Association between 16 food groups and asthma outcomes
Fig 1 shows the adjusted odds ratio (aOR) comparing the association between dietary intake across 16 food groups and asthma presentation in the MEC2_T2 and SMCGES cohorts. Figs E2 and E3 in the Online Repository available at www.jaci-global.org depict the corresponding aOR for recent asthma attacks and inhaler requirement, respectively. Increased fruit consumption was consistently associated with reduced odds of asthma across both cohorts (P < .001). In MEC2_T2, frequent (most or all days) fruit intake significantly lowered the odds of asthma (aOR = 0.64; 95% confidence interval [CI], 0.53-0.76). A similar inverse association was observed in SMCGES for fruit intake (aOR = 0.66; 95% CI, 0.55-0.80). The intake of pulses also showed an inverse association with asthma (P < .001). In MEC2_T2, frequent pulses intake showed a protective association (aOR = 0.67; 95% CI, 0.53-0.85), while only occasional (once or twice per week) intake of pulses was associated with lower odds of asthma in SMCGES (aOR = 0.74; 95% CI, 0.67-0.83). Intake of pulses was also associated with protective odds for recent asthma attacks (P < .001) only in SMCGES (Fig E2). In contrast, frequent seafood consumption increased the odds of asthma in both cohorts (P < .001), with MEC2_T2 (aOR = 1.41; 95% CI, 1.13-1.76) and SMCGES (aOR = 1.45; 95% CI, 1.22-1.73) showing positive associations. Although frequent nuts intake demonstrated a nominal protective association with asthma in both cohorts, this association did not remain statistically significant after correction for multiple comparisons. Interestingly, nut intake was associated with protective odds for recent asthma attacks (P < .001) in the SMCGES cohort (Fig E2).Fig 1aOR illustrating association between 16 food types and asthma presentation in (A) MEC2_T2 (n = 12,353) and (B) SMCGES (n = 12,172) cohorts. Dotted line at aOR = 1.00 serves as reference. Results are presented as aORs (95% CIs) and P values. Multivariable analysis was adjusted for age (years), sex, BMI (Asian classification), alcohol intake, smoking status, income category, and ethnicity.

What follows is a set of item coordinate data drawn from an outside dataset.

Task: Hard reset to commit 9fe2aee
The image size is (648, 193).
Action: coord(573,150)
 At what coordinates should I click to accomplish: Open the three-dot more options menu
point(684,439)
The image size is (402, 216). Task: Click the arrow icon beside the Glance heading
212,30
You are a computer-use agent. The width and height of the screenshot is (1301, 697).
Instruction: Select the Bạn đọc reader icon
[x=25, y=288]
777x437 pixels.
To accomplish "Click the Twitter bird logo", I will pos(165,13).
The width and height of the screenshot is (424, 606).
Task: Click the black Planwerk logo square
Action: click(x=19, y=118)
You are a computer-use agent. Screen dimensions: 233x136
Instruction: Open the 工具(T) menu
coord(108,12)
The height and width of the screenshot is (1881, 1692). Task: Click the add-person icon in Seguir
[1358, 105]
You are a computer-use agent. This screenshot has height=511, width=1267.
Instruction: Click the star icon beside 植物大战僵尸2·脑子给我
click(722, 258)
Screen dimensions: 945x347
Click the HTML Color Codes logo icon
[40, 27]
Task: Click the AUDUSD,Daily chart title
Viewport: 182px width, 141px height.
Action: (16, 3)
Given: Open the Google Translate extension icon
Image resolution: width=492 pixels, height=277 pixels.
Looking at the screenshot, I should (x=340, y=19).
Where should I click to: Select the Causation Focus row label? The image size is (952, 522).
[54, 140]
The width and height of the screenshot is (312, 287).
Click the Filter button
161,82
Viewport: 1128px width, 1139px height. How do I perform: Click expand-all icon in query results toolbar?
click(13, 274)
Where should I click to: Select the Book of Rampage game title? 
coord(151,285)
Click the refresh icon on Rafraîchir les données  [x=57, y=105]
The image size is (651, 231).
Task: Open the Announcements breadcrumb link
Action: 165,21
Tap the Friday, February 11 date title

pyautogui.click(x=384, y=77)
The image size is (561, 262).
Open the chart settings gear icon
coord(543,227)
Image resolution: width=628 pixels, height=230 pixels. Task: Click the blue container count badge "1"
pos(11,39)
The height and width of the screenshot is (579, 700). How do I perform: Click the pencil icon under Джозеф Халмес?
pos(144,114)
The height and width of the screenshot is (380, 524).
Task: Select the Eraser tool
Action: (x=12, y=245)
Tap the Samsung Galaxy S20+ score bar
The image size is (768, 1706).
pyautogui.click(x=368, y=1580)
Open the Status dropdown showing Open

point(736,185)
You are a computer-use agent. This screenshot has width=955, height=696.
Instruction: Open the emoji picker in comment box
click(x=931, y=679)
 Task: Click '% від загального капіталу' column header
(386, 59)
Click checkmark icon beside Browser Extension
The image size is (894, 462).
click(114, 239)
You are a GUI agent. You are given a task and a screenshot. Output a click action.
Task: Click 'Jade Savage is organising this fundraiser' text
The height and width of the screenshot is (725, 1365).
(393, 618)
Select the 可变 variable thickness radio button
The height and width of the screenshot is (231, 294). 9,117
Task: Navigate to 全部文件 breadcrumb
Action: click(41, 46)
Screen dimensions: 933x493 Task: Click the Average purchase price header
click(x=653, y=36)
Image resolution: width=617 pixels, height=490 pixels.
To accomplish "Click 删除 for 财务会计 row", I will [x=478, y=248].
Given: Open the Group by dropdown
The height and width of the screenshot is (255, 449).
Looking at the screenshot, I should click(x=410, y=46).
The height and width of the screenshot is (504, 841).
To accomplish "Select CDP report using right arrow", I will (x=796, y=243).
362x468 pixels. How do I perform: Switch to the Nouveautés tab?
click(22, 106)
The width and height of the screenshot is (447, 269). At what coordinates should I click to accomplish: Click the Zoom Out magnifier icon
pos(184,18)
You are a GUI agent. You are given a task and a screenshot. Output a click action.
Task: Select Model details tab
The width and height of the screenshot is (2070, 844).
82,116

Bonferroni correction was used to account for multiple testing, with adjusted P value cutoff for significance set at .003125 = .05/16.
Several food groups were associated with asthma in only one of the two cohorts. Fast food intake was associated with increased odds of asthma in MEC2_T2 (P < .001), where occasional intake was sufficient to increase odds of asthma (aOR = 1.30; 95% CI, 1.13-1.49), and the odds increased further with frequent consumption (aOR = 1.87; 95% CI, 1.58-2.22). However, this association was not observed in SMCGES (P = .31) for occasional (aOR = 0.93; 95% CI, 0.84-1.02) or frequent (aOR = 0.96; 95% CI, 0.79-1.15) fast food intake. Similarly, pasta intake showed a significant association with asthma in MEC2_T2 (P < .001) but not SMCGES (P = .71). While meat consumption was initially associated with increased odds of asthma in MEC2_T2 (P = .01), this association was no longer significant after Bonferroni correction. In SMCGES, meat consumption was not significantly associated with asthma (P = .08).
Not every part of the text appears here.